Sometimes one walks into a bookshop and a book catches one's eye. You have never heard of the author, you flip through a few pages and are hooked. Then you take it home and devour it over your weekly commute and before long you suspect you will be living with a few more of the author's books. Something much like this happened to me when I picked up Michael Chabon's collection of short stories, A Model World, a few weeks ago.

It turns out the man is something of a literary superstar and one half of a - ahem - model writing couple.
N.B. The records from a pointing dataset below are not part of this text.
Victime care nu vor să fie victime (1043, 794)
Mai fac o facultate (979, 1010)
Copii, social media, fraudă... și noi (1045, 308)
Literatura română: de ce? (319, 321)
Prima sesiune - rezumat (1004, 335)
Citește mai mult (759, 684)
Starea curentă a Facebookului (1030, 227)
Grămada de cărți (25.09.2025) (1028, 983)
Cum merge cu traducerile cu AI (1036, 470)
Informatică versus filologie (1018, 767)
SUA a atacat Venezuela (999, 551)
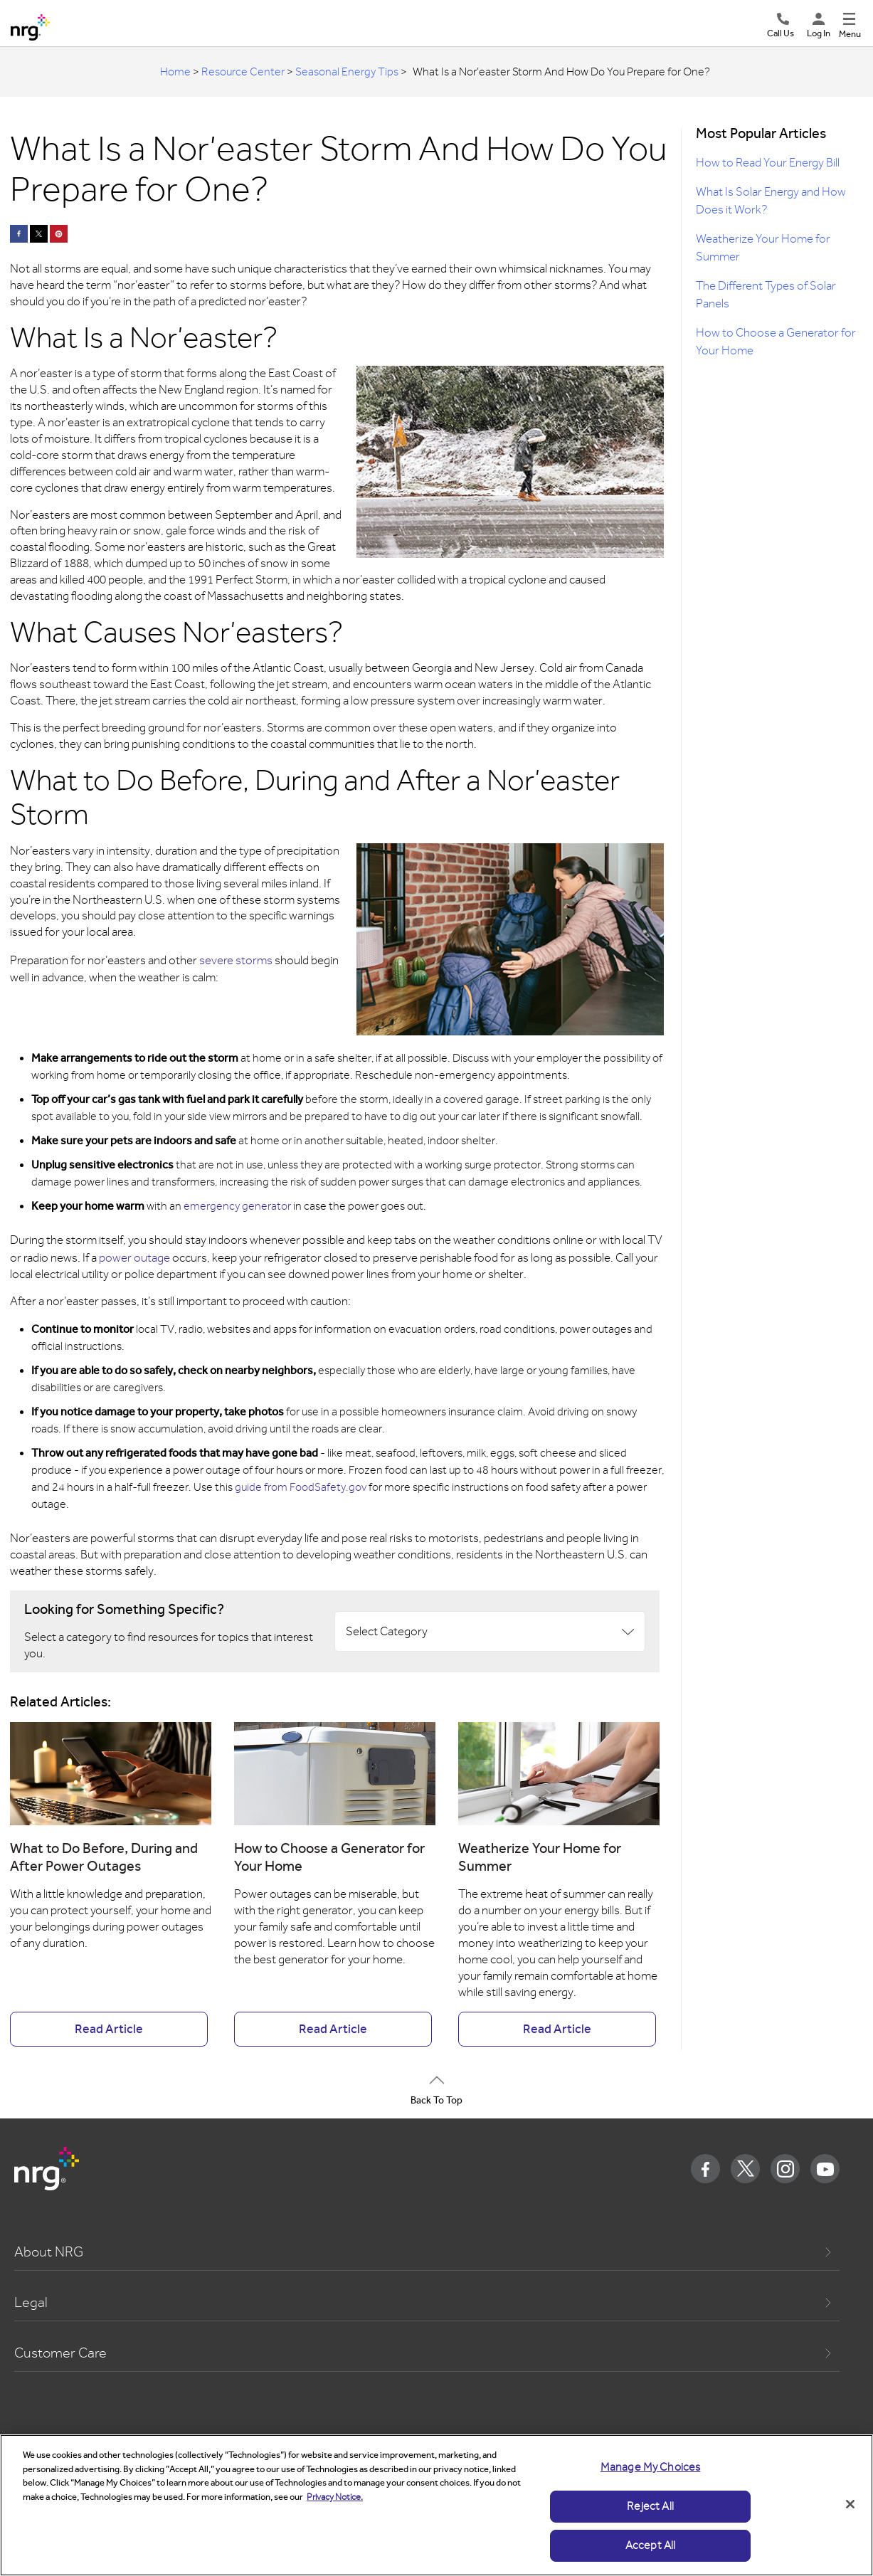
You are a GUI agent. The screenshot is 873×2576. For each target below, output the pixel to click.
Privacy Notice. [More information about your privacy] (335, 2497)
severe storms (236, 960)
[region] (436, 2505)
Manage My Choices (650, 2467)
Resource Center (243, 71)
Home (175, 71)
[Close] (850, 2504)
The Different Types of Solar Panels (766, 295)
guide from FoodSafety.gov (300, 1487)
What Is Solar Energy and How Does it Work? (771, 201)
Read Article (109, 2029)
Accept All (650, 2545)
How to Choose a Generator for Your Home (776, 342)
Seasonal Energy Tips (346, 71)
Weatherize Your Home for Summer (763, 248)
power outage (134, 1258)
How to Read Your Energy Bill (768, 162)
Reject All (650, 2506)
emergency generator (237, 1206)
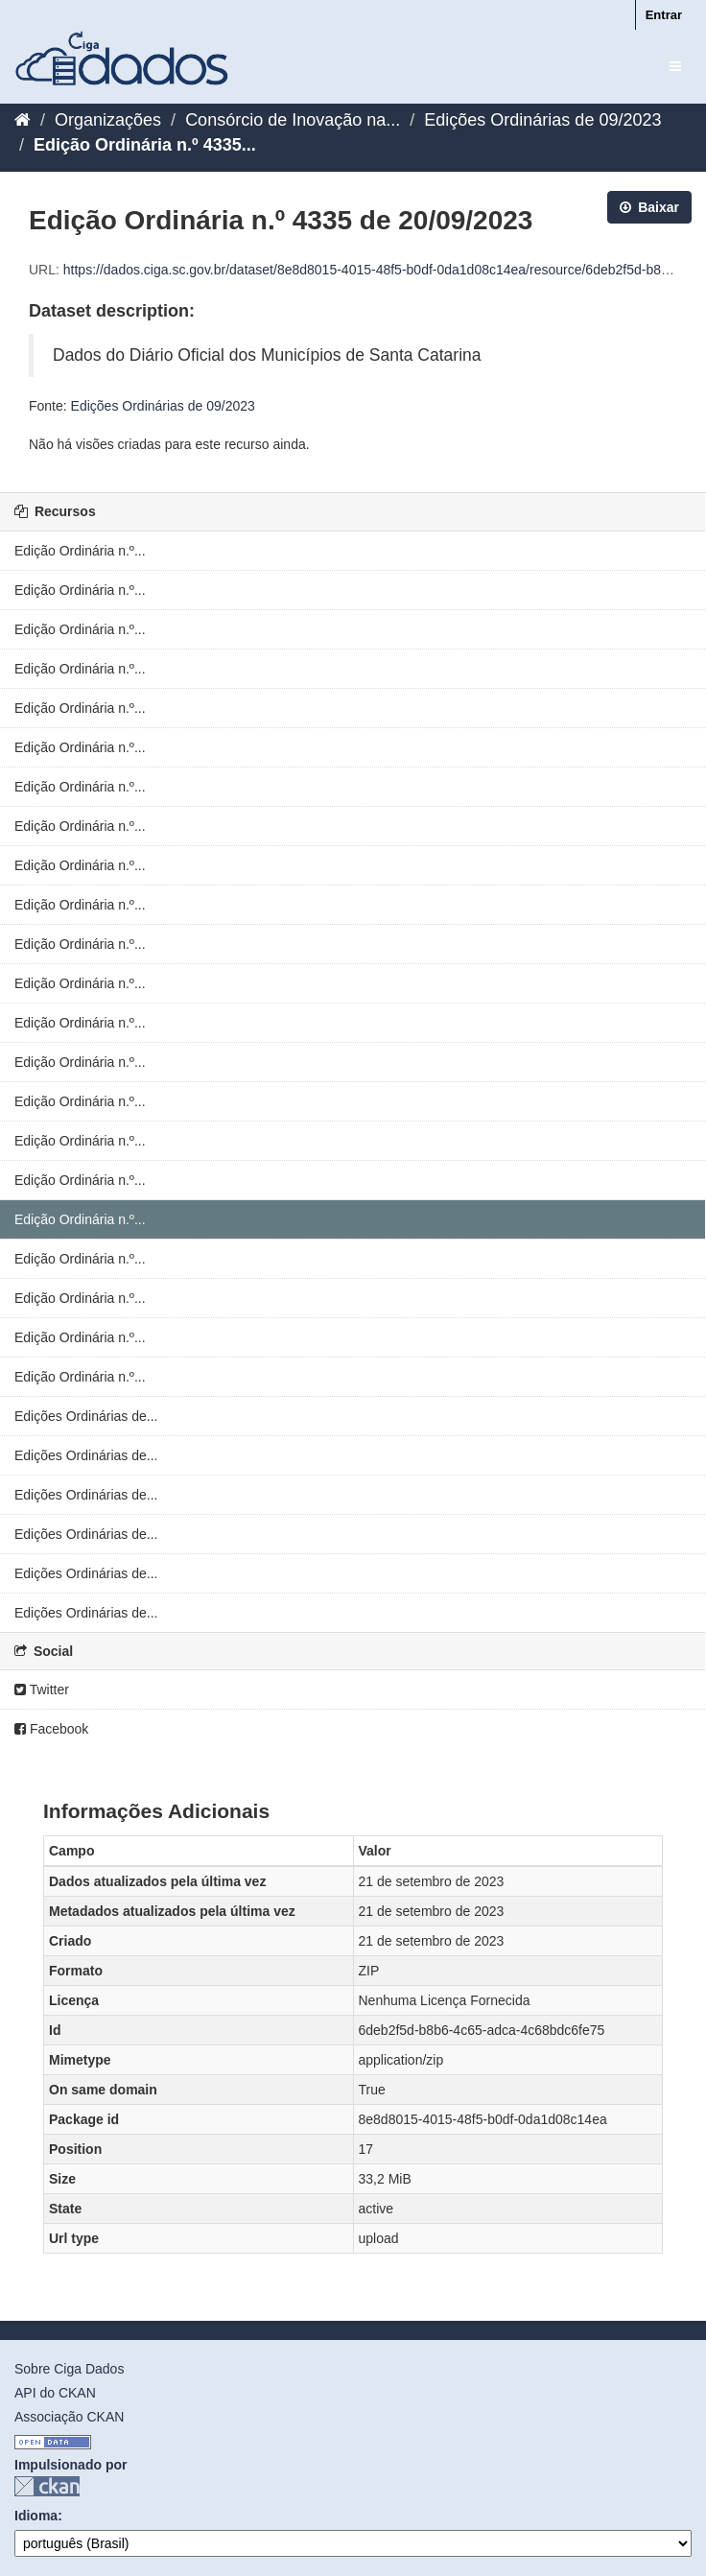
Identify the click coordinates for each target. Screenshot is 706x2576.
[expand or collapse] (675, 66)
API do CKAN (55, 2392)
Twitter (41, 1689)
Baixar (649, 207)
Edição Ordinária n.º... (80, 550)
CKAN (47, 2486)
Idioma (36, 2515)
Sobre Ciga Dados (69, 2368)
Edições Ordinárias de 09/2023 (542, 120)
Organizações (108, 120)
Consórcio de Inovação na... (292, 120)
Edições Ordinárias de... (85, 1416)
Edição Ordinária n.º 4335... (145, 144)
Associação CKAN (69, 2416)
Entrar (664, 15)
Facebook (51, 1729)
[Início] (22, 120)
A Model World is an early book of Chabon's. The stories in the first section, A Model World, are disparate. Section 2, A Lost World, follows Nathan Shapiro through the aftermath of his parents' divorce. Chabon's stories are loose, shambolic and yet perfectly structured. Through them course many elements of pop culture and literary nods. And here's the thing, the stories themselves do not always engage or ring true. Even in the straightforward chronicle of A Lost World, at some point you disengage with the characters even though Chabon is so very good at creating the world of childhood and adolescence in the midst of changes it does not fully understand. Yet you are utterly charmed. It is a collection where the persona of the author looms larger than anything the stories might have to say (and inspite of the aforesaid disengagement they do have plenty to say though never in a sledgehammer way). Chabon's joy in writing, the beauty of his language (I haven't read anything in a long time where you want to copy out the sentences), the suggestion that many of the enthusiasms, interests and wistfulness in the stories (and these are many) are all his is effortlessly communicated to the reader so that you care less about the story Chabon chooses to tell than the way he tells it.

Books are expensive, unfortunately it is not always possible to maintain a book harem of an author you like. Still, I might invest in The Mysteries of Pittsburgh.